Cancro da mama: poderão as mulheres cegas ajudar no diagnóstico?

Notícias Magazine

Texto de Marcelo Teixeira

Chama-se Discovering Hands e é uma empresa social alemã que utiliza o sentido tátil aprimorado de mulheres invisuais para detetar, precocemente, irregularidades nos tecidos mamários. Está a funcionar na Alemanha e na Áustria, tem projetos-piloto na Índia e na Colômbia e no próximo ano vai chegar a Lisboa.
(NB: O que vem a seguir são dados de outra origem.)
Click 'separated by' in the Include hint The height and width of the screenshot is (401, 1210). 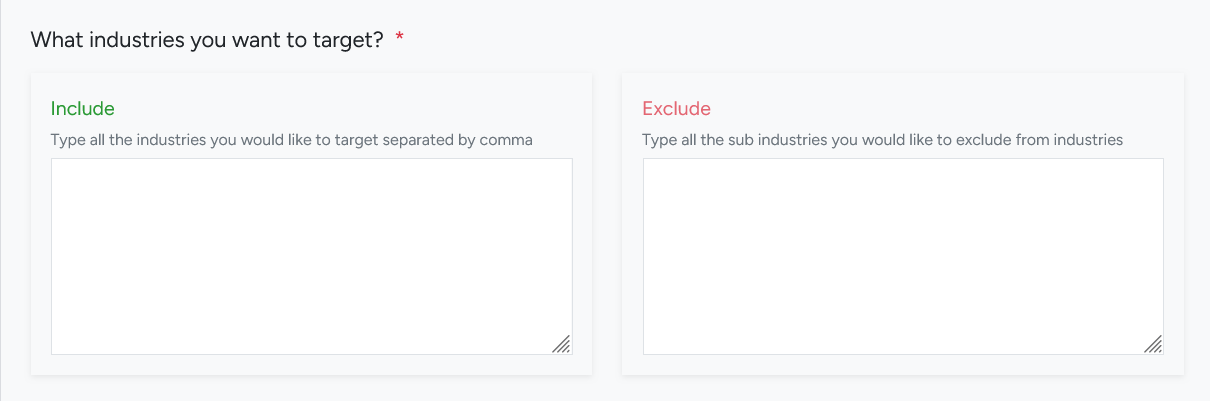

A ideia é simples: contratar mulheres cegas para fazerem apalpação a outras mulheres e poderem detetar, em fases embrionárias, potenciais cancros de mama.

Fundada em 2012 pelo ginecologista alemão Frank Hoffmann, o projeto não se tenta substituir à medicina, antes quer complementá-la. «Estas mulheres são assistentes e não fazem qualquer diagnóstico», diz à Notícias Magazine. «Mas combinar o conhecimento científico com as capacidades táteis pode ser muito positivo para o paciente».

O maior desafio de Hoffmann foi, nas palavras do próprio, «encontrar profissionais que dessem formação a estas mulheres». Então a organização encontrou um modelo de preparação para as examinadoras invisuais. «Há um curso de nove meses que as torna examinadoras táteis clínicas. Estão vocacionadas para detetar os tumores mais pequenos.» Por um lado querem reduzir o impacto de um cancro que mata cada vez mais, por outro garantir emprego a uma das comunidades que menos acesso tem ao trabalho: os invisuais.

Contestação médica

A ideia da Discovering Hands não é consensual. Celeste Alves, radiologista da mama no Centro Clínico e de Investigação da Fundação Champalimaud, adverte «que o cancro da mama precoce nem sempre é palpável».E que esta ideia pode não ter real utilidade.

A unidade de radiologia mamária do IPO de Lisboa vai mais longe e diz que este projeto «não tem qualquer fundamento científico. O diagnóstico precoce de cancro da mama pressupõe a identificação de tumores que ainda não são detetáveis à palpação, mas que podem ser diagnosticados através de exames de imagem como a mamografia, ecografia e ressonância magnética».

Lynne Archibald, que fundou a Associação Laço depois da morte de uma amiga para esta doença e hoje angaria capital para apoiar projetos de investigação na área do cancro da mama, também tem dúvidas. «É louvável procurar conjugar dois problemas para solucionar necessidades sociais, mas tenho muitas dúvidas que venha a ter real impacto na área de prevenção».

«Isto não é para substituir nenhuma máquina ou as mamografias. Serve para melhorar a qualidade dos exames táteis».

Hoffmann tem resposta pronta para a contestação. «Em país nenhum no mundo se passará a oferecer, gratuitamente, mamografias». Estes exames táteis, que ele próprio começou a aplicar nas suas consultas, não seriam mais do que um instrumento básico e complementar dos métodos tradicionais.

«Isto não é para substituir nenhuma máquina. Não é para substituir as mamografias. Serve apenas para melhorar a qualidade dos exames táteis.» Até porque 20 por cento das incidências ocorrem em mulheres com menos de 50 anos – que têm peitos menos maleáveis e com maiores densidades e são por isso mais difíceis de detetar.

A caminho de Portugal

A chegada a Lisboa da Discovering Hands está a ser preparada pela Stone Soup, uma empresa que abraça projetos sociais em três eixos: desemprego jovem, desemprego de longa duração e crianças em risco. Cláudia Pedra explica que «cerca de 75% da população invisual em Portugal é desempregada e este projeto vai mais longe, e procura também reduzir a taxa de mortalidade do terceiro cancro mais mortífero em território nacional.»

Em Portugal há em média 11 novos casos e 4 óbitos por dia por causa do cancro da mama.

Hoffmann está entusiasmado com o potencial de implantação em Portugal. «O serviço nacional de saúde é um dos melhores da Europa e, se conseguirmos articulá-lo com este projeto, pode ter grande alcance». As vantagens parecem-lhe óbvias: «Se o cancro for detetado num estado prematuro, poupam-se cerca de 87 mil euros em cada caso.»

Segundo o relatório da OCDE Health at Glance: Europa 2016, uma em cada nove mulheres é diagnosticada com cancro da mama ao longo da vida. E, destas, um terço acaba por morrer da doença. Em Portugal, segundo a Liga Portuguesa Contra o Cancro, há em média 11 novos casos e 4 óbitos por dia. Todos os anos é diagnosticado este tumor a seis mil portuguesas. Hoje é Dia de Luta Nacional Contra o Cancro da Mama.